Landwirtschaft hütet Gemeingüter, Landschaft, sauberes Wasser, AgroBiodiversität – ist sie deshalb gemeinnützig? Muss man sie nicht auch unter diesem Aspekt betrachten, statt allein unter einseitig ausgewählten ökonomischen Parametern? Der politische Versuch dazu mit der aktuellen EU-Agrarreform wurde gerade verhindert, die Chance vertan, die europäische Landwirtschaft in diesem Sinne zu entwickeln: Vom ehemaligen Leitbild der multifunktionalen Landwirtschaft, vor zehn Jahren auf dem Höhepunkt, hört man nichts mehr: Das Agrobusiness habe dem Export zu dienen.

 

Im Kleinen versuchen an vielen Orten Europas Bürger zusammen mit Landwirten den Kollateralnutzen multifunktionaler Landwirtschaft zu erhalten: Sie beteiligen sich an „ihrer“ Landwirtschaft. Eine positive Entwicklung und Chance für viele Ökobetriebe, die nach Perspektiven suchen: Denn allein mit dem klassischen Familienbetrieb, wenn´s geht, noch gemischt, ist auf Dauer der Lebensunterhalt schwer, es sei denn, man verarbeitet und vermarktet in hohen Anteilen selbst. Sonst bleibt der Spezialisierungswettlauf oder Kooperationen mit nachbarlicher Arbeitsteilung. Sowohl bei Investitionen wie auch bei der Flächenverfügbarkeit droht vielen Betrieben die Klemme. Denn das Land gehört anderen, der Pachtanteil z.B. liegt heute bei 60 Prozent, 1989 erst bei 38 Prozent.
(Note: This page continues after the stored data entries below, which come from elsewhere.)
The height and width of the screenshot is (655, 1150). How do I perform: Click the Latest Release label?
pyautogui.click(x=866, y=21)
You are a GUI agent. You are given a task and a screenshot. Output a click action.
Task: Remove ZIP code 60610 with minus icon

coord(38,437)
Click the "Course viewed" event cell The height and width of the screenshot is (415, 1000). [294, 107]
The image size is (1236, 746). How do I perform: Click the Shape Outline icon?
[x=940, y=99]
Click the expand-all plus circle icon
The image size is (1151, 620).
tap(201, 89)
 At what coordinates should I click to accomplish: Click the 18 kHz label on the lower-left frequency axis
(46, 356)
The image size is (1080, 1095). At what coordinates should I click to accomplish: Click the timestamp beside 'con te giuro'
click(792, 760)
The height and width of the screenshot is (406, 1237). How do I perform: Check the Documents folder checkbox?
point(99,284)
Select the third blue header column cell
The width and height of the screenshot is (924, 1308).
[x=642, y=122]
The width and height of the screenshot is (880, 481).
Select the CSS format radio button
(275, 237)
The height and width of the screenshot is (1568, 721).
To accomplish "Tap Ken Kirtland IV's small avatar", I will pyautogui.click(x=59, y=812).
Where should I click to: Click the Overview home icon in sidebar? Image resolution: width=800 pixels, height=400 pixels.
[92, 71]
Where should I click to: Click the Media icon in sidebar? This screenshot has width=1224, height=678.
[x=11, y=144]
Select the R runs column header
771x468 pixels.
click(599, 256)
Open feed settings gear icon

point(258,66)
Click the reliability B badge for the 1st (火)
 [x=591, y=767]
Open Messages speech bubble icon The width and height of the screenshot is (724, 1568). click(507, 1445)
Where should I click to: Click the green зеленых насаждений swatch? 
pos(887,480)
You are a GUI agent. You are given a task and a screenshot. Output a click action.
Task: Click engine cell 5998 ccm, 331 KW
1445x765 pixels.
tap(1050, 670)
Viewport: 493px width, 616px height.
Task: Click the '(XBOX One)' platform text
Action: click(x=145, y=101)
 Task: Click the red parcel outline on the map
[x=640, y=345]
Und die Rendite von Investitionen in Lebensmittelerzeugung reichen vielen Banken nicht. So lohnt es sich, auf die Erfahrungen zu schauen, die vor allem Demeter-Betriebe in den letzten vierzig Jahren mit alternativen Finanzierungsmodellen und Rechtsformen gemacht haben. Klar ist – auch diese müssen weiterentwickelt, größer werden, wenn sie verändernde Kraft entfalten sollen.